_Instructions to follow_
If a line in the entries below includes "output", show that line.

_Records shown_
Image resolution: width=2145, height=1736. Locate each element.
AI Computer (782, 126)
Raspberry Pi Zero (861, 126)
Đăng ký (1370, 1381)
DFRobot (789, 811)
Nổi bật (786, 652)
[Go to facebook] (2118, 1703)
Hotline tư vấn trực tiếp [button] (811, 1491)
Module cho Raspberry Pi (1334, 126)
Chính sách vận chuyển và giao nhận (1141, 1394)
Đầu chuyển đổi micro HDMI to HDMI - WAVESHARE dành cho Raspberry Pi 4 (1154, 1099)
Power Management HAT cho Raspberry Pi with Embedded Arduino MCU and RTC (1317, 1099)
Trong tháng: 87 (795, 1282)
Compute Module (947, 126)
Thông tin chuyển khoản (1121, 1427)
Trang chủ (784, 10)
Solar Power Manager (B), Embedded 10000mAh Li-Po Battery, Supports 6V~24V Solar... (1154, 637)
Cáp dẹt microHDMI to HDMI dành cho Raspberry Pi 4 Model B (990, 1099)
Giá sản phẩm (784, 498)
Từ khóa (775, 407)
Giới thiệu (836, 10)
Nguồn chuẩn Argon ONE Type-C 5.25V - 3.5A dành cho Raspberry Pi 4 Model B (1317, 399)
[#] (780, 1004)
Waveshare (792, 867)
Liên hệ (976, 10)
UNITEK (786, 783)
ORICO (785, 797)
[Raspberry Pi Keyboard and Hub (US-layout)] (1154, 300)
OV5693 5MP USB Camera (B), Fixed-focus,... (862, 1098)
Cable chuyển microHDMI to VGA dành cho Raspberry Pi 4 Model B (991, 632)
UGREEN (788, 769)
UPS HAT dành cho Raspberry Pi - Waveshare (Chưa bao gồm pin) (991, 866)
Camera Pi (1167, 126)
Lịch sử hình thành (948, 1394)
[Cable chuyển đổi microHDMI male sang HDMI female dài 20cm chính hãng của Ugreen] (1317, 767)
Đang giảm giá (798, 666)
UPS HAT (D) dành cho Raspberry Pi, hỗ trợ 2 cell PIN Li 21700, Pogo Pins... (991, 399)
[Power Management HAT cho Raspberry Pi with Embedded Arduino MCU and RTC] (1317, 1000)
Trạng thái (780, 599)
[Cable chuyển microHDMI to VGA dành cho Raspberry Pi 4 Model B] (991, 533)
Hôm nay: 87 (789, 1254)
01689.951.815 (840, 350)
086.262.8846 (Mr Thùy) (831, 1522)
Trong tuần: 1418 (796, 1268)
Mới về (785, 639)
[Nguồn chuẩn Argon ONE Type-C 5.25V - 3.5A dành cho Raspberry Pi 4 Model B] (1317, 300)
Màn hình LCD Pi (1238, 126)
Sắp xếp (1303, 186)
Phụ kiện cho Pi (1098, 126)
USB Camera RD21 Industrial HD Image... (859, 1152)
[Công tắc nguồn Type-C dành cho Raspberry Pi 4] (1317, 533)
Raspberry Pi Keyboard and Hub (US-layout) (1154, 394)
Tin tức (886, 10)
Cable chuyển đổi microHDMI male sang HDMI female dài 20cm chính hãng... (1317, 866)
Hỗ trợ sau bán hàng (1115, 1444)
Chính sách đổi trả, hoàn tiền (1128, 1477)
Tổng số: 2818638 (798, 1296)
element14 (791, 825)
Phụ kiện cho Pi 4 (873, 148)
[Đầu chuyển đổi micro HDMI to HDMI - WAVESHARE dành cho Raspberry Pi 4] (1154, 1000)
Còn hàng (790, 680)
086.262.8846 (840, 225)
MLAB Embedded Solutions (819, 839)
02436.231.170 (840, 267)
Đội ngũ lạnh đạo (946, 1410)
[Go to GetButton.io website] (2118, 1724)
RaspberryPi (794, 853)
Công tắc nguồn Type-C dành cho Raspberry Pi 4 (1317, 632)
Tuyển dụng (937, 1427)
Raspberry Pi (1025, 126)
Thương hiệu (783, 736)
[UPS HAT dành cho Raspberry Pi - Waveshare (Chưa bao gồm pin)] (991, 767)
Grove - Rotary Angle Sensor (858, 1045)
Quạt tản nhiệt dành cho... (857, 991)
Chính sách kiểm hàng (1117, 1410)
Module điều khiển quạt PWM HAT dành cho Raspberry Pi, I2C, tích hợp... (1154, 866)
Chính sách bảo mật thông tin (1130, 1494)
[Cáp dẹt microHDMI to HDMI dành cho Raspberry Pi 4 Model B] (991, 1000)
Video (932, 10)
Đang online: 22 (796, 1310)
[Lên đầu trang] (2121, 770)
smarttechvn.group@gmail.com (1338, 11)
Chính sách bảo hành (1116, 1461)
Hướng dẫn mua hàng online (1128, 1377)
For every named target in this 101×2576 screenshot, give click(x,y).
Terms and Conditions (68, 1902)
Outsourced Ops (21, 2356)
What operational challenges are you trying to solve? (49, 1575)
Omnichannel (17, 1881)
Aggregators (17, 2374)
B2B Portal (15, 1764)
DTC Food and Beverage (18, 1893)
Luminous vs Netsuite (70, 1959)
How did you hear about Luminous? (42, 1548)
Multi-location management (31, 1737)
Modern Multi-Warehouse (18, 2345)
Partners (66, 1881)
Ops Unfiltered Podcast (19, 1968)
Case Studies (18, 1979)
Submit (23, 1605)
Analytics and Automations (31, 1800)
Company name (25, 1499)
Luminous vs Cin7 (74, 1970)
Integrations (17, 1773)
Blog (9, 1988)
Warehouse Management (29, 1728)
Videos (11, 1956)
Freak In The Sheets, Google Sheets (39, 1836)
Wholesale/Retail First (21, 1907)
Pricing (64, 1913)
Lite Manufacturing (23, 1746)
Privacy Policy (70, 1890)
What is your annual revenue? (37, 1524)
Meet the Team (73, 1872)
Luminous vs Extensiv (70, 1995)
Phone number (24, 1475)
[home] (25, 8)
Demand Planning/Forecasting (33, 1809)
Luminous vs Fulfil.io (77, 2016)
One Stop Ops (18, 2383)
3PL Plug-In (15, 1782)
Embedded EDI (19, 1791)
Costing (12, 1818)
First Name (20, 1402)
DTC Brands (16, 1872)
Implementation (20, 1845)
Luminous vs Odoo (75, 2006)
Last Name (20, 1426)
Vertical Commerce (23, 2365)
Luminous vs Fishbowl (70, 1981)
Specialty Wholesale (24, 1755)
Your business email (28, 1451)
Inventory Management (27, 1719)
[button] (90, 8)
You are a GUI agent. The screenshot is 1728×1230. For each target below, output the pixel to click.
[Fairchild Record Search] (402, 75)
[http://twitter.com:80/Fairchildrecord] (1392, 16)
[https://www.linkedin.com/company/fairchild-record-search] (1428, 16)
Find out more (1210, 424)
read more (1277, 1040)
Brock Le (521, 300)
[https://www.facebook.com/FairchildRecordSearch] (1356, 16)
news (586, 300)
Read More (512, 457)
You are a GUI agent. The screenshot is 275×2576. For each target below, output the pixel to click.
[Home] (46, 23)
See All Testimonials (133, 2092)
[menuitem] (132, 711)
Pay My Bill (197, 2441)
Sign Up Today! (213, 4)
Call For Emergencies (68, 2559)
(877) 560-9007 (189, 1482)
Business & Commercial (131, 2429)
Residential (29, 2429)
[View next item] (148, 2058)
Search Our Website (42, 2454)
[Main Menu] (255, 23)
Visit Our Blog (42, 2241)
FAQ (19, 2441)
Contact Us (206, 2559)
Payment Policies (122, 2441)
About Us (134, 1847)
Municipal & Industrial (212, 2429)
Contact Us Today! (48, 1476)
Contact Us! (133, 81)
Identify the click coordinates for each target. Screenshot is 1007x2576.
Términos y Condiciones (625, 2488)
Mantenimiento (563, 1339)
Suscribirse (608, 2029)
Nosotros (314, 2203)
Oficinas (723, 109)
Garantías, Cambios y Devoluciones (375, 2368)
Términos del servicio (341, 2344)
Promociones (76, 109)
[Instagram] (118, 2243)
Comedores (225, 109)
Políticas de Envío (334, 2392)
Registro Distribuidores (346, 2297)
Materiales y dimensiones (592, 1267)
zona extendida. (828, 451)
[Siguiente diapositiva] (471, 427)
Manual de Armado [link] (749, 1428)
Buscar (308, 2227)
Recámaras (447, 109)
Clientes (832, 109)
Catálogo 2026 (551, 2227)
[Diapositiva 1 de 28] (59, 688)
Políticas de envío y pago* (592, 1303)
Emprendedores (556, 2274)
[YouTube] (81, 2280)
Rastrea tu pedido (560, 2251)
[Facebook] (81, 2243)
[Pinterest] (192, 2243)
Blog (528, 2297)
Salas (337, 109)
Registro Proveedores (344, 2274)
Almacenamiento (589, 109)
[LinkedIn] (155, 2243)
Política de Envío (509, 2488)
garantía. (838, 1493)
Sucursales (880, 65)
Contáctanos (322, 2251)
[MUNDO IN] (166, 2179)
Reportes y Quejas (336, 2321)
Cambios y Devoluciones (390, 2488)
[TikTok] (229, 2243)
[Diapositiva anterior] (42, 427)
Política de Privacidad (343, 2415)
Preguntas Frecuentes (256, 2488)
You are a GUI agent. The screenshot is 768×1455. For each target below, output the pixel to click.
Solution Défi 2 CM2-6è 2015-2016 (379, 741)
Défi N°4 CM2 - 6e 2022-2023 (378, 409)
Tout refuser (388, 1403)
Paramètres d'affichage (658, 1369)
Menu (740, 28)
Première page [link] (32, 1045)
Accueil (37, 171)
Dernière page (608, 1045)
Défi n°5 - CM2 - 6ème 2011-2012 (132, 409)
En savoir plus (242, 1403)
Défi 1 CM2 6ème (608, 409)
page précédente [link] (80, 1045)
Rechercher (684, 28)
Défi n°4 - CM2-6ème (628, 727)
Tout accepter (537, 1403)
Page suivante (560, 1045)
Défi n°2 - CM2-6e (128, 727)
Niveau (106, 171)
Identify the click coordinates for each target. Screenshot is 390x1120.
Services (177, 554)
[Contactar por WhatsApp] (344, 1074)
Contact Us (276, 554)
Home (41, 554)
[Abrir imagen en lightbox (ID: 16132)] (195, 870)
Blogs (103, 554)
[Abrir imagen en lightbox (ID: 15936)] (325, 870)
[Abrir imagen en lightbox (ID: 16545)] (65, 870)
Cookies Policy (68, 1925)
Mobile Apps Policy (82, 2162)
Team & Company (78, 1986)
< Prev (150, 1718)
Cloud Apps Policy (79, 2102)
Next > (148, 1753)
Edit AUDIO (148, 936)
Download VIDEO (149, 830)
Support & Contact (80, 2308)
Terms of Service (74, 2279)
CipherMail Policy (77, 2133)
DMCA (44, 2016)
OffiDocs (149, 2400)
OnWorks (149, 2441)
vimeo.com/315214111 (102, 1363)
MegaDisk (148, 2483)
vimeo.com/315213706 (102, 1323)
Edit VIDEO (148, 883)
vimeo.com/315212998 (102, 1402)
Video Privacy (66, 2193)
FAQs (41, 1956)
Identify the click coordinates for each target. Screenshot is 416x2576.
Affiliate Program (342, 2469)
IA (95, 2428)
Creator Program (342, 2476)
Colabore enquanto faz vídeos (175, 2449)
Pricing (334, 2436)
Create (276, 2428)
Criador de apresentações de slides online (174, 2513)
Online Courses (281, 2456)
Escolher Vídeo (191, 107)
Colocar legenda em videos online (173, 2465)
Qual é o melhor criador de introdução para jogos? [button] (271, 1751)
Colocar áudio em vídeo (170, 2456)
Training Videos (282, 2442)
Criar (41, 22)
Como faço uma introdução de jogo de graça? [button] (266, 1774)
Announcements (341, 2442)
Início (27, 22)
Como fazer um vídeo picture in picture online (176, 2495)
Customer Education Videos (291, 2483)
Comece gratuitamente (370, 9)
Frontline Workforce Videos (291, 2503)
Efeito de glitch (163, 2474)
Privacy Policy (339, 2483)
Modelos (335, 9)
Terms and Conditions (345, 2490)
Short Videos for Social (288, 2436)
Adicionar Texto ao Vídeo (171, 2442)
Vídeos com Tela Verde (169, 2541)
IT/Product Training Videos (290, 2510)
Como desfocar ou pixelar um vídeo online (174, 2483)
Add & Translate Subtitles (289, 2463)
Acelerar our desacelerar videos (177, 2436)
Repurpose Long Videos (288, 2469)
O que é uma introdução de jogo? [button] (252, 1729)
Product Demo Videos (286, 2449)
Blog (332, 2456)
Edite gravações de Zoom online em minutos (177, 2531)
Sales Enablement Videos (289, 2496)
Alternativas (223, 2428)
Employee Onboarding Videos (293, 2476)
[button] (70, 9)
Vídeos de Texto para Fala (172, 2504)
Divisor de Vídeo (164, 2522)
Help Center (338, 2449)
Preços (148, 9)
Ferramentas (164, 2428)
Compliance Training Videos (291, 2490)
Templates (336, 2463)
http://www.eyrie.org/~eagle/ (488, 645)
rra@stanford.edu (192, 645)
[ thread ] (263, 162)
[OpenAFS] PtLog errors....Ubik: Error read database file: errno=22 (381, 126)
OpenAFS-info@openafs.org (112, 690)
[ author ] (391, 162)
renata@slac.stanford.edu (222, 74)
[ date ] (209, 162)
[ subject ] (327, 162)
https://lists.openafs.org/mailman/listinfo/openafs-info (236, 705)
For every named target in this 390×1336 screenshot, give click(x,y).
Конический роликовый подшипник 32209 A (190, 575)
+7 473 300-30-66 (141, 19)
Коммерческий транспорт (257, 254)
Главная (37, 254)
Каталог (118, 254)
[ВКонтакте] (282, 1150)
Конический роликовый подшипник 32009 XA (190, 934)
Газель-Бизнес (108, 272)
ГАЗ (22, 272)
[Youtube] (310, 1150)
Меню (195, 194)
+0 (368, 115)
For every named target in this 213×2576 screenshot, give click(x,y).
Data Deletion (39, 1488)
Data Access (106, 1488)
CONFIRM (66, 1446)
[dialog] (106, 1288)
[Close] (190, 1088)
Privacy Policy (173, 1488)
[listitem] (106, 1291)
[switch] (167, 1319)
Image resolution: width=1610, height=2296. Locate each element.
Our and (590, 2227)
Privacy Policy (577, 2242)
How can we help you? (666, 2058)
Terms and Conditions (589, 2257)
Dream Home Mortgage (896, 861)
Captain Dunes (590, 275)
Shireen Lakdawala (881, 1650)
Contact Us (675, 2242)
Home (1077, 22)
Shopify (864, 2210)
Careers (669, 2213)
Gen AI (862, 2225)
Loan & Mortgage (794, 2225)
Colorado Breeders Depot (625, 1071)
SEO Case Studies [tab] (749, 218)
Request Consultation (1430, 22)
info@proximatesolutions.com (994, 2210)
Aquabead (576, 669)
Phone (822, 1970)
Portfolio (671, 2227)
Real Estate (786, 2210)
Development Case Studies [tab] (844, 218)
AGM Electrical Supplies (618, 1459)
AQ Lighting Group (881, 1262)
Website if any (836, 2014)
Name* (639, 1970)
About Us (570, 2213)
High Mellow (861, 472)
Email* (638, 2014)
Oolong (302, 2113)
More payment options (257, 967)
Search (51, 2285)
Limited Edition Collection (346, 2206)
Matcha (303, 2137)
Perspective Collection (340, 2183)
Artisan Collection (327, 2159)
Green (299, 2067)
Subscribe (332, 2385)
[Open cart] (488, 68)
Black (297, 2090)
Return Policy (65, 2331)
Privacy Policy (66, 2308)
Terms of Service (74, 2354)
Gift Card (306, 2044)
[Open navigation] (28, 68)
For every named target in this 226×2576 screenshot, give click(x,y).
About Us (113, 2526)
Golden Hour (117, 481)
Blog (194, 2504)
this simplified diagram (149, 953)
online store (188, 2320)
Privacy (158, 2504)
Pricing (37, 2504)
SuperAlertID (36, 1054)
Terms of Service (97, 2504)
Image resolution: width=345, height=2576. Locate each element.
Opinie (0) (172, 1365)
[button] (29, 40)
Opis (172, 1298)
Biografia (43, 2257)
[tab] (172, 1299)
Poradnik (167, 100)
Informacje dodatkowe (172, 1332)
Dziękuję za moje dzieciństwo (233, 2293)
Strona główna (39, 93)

_Task response_
You are a GUI agent. The screenshot is 1728×1230. For each target below, output the pixel to click.
You are a GUI agent. The screenshot is 275×2576. For each target below, output the pixel to click.
You are a GUI agent. The screenshot is 768×1455. For each target below, output the pixel to click.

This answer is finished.